Work request
Search the records below for "will" and copy every line it turns up in.

Records
+ + + + + + +
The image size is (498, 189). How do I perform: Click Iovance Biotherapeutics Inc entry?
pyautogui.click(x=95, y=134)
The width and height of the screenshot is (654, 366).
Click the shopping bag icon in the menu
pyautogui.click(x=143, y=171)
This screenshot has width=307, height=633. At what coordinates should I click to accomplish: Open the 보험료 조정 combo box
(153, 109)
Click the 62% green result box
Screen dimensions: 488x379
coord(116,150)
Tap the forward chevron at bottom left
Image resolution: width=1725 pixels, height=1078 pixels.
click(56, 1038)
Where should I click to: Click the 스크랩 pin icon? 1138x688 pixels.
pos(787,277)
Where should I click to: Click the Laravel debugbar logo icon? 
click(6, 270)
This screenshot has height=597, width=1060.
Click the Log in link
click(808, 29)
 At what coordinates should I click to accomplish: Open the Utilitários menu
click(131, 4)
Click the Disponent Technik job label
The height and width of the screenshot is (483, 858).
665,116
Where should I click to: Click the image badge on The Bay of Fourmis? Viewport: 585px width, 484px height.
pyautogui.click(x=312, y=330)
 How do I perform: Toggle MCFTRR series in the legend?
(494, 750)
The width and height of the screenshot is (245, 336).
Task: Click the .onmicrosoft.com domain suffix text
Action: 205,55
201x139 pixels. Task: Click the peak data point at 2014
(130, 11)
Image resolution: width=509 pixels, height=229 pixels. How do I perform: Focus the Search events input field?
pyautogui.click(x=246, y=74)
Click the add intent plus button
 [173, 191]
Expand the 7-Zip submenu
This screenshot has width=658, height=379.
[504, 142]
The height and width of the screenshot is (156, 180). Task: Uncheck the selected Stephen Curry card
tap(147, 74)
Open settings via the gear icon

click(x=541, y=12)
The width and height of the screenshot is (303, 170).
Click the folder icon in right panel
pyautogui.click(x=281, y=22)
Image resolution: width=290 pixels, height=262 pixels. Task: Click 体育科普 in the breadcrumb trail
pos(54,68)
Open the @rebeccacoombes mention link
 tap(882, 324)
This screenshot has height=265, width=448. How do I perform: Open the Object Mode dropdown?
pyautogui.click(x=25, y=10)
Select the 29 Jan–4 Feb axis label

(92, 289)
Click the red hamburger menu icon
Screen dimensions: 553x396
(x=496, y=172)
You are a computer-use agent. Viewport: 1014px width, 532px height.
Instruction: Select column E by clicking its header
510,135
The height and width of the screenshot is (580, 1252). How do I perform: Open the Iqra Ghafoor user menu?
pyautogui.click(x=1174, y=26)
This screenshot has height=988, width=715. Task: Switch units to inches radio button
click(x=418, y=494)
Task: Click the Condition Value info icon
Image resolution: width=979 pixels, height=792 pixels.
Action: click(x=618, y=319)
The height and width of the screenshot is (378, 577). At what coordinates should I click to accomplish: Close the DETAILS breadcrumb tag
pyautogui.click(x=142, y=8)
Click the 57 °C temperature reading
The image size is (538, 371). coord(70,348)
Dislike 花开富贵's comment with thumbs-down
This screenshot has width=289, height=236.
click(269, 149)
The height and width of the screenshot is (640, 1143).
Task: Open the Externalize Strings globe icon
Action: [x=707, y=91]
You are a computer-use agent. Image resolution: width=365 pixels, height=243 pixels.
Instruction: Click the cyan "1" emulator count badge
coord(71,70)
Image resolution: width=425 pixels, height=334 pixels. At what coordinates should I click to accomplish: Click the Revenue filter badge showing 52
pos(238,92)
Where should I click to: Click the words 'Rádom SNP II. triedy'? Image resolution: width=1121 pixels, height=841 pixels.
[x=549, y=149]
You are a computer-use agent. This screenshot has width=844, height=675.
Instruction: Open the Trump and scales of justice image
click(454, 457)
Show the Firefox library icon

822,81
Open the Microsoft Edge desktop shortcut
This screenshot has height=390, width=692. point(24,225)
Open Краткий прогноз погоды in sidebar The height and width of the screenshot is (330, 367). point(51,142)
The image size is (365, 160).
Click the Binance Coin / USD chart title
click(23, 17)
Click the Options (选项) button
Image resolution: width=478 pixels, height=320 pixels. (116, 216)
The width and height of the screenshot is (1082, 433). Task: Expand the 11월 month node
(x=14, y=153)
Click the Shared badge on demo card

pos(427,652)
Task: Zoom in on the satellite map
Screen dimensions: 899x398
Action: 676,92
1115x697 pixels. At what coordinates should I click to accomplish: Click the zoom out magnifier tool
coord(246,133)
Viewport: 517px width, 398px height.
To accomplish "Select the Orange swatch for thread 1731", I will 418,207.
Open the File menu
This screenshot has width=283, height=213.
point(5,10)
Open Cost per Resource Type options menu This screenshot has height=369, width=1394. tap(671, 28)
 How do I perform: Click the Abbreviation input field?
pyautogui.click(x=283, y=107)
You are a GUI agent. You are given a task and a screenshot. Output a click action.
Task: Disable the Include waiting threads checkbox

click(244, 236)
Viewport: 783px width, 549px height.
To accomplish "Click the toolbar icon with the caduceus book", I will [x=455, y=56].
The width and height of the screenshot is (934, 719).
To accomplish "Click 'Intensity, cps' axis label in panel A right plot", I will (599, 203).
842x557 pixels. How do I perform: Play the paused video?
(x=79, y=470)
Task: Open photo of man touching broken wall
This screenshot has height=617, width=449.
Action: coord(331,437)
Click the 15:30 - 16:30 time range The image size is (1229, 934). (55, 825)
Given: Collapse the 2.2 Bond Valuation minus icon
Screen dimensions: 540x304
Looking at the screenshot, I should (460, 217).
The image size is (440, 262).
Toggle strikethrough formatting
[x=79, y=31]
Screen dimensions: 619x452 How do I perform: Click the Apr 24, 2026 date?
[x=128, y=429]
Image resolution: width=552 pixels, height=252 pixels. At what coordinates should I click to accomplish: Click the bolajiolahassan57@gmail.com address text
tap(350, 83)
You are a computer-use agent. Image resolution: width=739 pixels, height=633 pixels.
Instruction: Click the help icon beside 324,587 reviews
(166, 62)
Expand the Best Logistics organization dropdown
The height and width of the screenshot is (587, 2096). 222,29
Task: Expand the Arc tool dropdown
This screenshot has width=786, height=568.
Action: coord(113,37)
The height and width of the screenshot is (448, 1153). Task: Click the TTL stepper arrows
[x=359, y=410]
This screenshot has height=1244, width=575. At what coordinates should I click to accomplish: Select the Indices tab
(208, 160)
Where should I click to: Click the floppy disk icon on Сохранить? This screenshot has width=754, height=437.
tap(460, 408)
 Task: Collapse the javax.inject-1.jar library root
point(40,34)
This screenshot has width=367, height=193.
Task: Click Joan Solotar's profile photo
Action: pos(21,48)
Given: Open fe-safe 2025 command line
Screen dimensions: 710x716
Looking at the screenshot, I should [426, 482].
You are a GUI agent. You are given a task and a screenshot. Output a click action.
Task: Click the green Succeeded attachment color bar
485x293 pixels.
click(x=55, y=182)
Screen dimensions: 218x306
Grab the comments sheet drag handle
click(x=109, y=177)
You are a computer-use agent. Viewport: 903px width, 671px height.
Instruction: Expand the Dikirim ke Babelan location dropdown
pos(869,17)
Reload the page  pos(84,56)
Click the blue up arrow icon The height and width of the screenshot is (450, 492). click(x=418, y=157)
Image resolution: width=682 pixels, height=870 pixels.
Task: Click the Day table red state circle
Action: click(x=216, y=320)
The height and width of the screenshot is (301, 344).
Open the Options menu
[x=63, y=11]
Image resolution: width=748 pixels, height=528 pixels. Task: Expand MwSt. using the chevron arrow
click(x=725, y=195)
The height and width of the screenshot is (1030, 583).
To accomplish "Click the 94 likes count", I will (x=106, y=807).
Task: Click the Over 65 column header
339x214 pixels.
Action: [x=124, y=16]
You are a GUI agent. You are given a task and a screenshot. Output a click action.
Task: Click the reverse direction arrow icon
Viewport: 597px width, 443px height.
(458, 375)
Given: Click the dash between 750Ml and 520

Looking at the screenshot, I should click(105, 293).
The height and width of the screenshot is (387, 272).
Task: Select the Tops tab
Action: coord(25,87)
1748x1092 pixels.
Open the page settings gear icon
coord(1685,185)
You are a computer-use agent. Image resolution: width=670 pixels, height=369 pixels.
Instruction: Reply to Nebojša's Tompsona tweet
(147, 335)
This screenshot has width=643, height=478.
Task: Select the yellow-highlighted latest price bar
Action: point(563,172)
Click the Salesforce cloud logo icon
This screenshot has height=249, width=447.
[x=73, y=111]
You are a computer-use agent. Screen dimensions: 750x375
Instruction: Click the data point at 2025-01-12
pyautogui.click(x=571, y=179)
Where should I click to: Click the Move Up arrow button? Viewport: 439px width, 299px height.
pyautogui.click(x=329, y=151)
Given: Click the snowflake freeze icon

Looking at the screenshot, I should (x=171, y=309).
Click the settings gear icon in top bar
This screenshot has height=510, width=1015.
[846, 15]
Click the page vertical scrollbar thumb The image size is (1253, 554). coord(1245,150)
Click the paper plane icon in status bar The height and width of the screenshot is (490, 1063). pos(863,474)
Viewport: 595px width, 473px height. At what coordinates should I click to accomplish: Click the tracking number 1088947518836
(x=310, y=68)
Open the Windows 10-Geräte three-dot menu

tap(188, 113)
+ + + + + + +
Problem solution
To accomplish "Select the Orange swatch for thread 1731", I will 418,207.
To accomplish "Click the toolbar icon with the caduceus book", I will [x=455, y=56].
To accomplish "Click 'Intensity, cps' axis label in panel A right plot", I will (599, 203).
To accomplish "Click the 94 likes count", I will (x=106, y=807).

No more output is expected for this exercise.